» Dataset excerpts
** START **

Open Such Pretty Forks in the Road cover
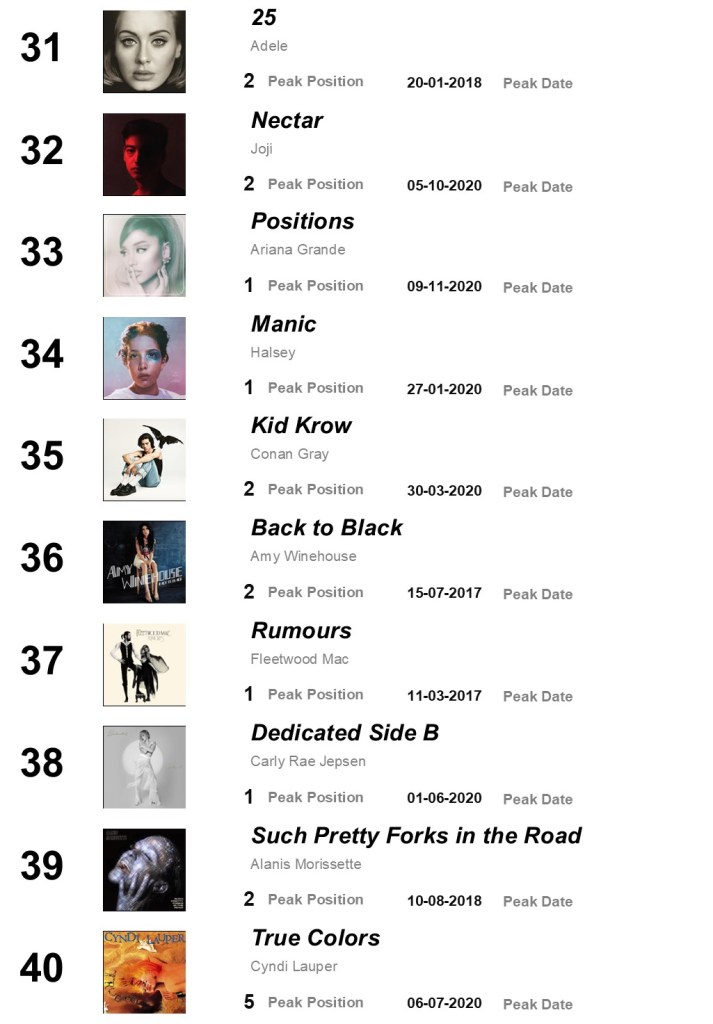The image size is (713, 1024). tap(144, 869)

** END **
** START **

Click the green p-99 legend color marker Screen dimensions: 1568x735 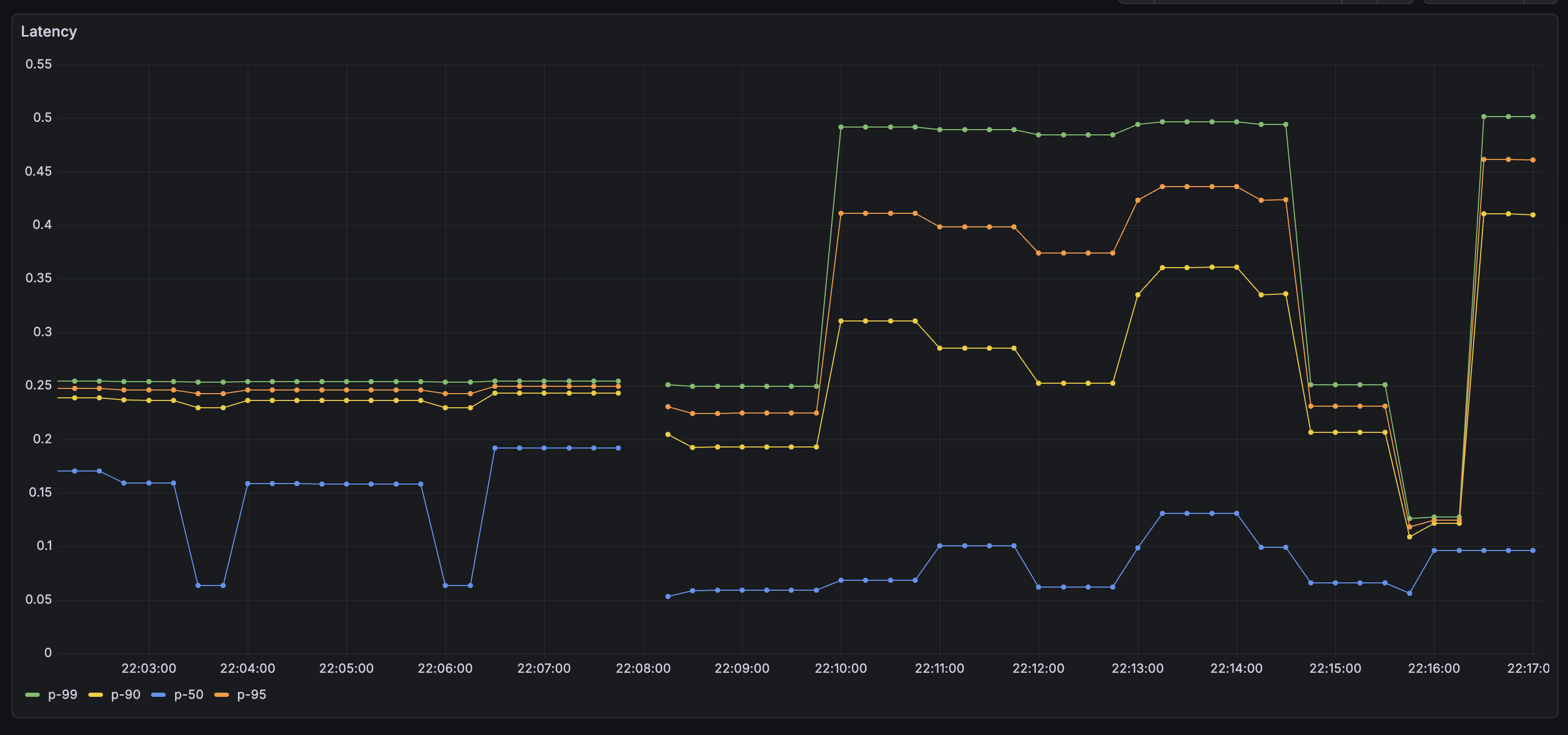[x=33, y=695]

** END **
** START **

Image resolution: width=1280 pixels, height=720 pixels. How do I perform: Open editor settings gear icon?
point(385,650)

** END **

» Exercise brief
Copy out each line above that contains the word "Open".

» Solution below
Open Such Pretty Forks in the Road cover
Image resolution: width=1280 pixels, height=720 pixels. How do I perform: Open editor settings gear icon?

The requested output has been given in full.